→ Records for the exercise:

═══

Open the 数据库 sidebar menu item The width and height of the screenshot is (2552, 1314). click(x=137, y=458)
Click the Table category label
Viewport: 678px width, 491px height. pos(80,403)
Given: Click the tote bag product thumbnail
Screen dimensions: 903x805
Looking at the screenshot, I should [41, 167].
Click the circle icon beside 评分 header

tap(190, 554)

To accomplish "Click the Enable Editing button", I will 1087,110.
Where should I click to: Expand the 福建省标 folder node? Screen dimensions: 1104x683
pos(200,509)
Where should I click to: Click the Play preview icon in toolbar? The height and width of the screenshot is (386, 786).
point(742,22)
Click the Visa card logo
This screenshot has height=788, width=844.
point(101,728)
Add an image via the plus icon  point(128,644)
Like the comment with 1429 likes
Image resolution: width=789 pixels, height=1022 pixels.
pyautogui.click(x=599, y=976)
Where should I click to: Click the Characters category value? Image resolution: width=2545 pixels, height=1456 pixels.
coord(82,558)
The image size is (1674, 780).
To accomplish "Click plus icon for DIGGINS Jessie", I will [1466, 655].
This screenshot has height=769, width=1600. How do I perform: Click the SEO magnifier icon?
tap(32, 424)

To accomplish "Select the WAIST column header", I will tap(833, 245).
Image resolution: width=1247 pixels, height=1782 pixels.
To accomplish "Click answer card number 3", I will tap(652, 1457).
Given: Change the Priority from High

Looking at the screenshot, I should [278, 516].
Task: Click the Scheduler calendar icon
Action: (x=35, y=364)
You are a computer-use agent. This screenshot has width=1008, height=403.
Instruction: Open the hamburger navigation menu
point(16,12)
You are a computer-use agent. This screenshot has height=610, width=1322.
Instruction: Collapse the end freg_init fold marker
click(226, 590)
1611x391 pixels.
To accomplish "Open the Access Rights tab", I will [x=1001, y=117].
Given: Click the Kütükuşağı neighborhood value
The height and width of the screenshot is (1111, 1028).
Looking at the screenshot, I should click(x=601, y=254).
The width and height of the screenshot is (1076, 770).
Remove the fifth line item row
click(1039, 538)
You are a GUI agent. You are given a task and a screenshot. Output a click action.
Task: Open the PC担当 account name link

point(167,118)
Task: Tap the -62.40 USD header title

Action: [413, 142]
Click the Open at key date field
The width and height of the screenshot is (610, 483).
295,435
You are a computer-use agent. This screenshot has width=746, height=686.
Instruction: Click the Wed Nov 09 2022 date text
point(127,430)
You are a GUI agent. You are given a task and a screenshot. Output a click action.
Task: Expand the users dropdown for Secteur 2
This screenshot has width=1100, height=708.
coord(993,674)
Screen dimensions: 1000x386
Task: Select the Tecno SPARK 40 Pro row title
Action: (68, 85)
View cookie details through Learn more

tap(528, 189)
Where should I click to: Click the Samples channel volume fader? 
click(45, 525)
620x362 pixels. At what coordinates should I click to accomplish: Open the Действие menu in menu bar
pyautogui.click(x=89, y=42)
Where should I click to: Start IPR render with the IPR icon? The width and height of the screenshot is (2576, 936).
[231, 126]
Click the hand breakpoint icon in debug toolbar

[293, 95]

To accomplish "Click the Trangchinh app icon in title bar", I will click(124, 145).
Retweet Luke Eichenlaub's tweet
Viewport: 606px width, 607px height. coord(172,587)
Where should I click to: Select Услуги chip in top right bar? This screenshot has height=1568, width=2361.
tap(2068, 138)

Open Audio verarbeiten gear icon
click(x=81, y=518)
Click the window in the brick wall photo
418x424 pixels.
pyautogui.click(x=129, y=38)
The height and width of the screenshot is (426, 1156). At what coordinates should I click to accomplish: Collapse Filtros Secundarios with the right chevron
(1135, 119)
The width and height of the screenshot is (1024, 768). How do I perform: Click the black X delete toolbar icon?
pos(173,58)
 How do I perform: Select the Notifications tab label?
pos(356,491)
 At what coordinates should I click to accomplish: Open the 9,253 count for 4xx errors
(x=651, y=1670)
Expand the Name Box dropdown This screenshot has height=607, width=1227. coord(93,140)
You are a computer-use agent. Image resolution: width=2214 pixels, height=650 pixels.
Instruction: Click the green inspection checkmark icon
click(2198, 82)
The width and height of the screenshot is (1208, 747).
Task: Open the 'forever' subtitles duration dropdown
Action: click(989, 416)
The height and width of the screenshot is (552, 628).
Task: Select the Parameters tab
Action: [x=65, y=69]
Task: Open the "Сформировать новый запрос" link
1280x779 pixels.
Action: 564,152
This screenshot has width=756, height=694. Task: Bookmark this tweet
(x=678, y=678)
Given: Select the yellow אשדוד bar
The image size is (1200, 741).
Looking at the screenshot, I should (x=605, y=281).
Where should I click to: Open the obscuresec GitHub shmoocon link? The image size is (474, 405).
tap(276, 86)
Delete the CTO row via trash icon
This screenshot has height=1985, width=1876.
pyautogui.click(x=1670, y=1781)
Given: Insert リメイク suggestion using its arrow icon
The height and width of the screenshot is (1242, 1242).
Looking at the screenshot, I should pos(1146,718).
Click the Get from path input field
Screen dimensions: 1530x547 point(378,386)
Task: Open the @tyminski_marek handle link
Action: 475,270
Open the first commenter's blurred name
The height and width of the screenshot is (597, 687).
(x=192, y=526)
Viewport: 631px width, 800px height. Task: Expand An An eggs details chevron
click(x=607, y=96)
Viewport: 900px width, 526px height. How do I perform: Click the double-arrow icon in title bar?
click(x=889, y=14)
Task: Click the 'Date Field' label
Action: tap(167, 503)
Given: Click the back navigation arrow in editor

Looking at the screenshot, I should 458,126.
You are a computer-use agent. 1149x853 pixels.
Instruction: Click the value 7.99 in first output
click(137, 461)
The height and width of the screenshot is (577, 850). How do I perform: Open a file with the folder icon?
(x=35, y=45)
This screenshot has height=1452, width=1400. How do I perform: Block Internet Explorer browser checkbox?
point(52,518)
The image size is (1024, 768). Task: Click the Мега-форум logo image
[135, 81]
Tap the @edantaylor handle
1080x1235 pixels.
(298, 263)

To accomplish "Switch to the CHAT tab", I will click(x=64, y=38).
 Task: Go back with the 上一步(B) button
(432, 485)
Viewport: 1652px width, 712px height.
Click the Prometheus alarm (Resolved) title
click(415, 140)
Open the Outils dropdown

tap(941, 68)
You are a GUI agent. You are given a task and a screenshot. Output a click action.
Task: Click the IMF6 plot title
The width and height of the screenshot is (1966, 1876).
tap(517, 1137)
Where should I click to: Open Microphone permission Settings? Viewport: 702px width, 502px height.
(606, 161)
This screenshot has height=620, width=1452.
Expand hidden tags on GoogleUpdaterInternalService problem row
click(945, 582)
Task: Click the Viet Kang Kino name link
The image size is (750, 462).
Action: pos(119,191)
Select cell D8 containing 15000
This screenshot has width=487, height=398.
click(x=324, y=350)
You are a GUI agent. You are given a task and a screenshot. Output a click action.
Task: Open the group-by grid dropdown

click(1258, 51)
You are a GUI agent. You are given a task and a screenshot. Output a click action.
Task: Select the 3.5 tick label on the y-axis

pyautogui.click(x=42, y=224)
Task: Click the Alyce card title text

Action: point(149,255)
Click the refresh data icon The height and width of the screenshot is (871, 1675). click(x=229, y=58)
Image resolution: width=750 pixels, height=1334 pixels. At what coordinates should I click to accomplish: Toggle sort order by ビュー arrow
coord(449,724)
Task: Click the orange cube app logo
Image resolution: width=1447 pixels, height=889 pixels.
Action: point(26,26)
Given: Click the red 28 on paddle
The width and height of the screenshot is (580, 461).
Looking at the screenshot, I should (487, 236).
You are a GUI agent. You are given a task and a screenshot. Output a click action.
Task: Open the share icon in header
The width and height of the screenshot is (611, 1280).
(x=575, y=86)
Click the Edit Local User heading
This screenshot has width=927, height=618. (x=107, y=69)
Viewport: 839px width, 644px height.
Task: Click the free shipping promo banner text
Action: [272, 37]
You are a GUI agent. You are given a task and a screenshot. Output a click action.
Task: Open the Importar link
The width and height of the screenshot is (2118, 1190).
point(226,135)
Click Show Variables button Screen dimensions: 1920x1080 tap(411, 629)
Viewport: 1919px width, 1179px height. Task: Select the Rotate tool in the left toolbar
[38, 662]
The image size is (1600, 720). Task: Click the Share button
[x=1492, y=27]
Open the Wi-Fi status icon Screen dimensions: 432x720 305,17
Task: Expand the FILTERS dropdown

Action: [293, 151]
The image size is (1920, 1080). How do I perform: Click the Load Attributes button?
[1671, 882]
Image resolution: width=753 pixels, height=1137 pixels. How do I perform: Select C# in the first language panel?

═══

→ Objective:
Reproduce verbatim the records from the line with "At what coordinates should I click to accomplish: Open the 9,253" up to and including the line with "pyautogui.click(x=1670, y=1781)".

→ Task response:
 At what coordinates should I click to accomplish: Open the 9,253 count for 4xx errors
(x=651, y=1670)
Expand the Name Box dropdown This screenshot has height=607, width=1227. coord(93,140)
You are a computer-use agent. Image resolution: width=2214 pixels, height=650 pixels.
Instruction: Click the green inspection checkmark icon
click(2198, 82)
The width and height of the screenshot is (1208, 747).
Task: Open the 'forever' subtitles duration dropdown
Action: click(989, 416)
The height and width of the screenshot is (552, 628).
Task: Select the Parameters tab
Action: [x=65, y=69]
Task: Open the "Сформировать новый запрос" link
1280x779 pixels.
Action: 564,152
This screenshot has width=756, height=694. Task: Bookmark this tweet
(x=678, y=678)
Given: Select the yellow אשדוד bar
The image size is (1200, 741).
Looking at the screenshot, I should (x=605, y=281).
Where should I click to: Open the obscuresec GitHub shmoocon link? The image size is (474, 405).
tap(276, 86)
Delete the CTO row via trash icon
This screenshot has height=1985, width=1876.
pyautogui.click(x=1670, y=1781)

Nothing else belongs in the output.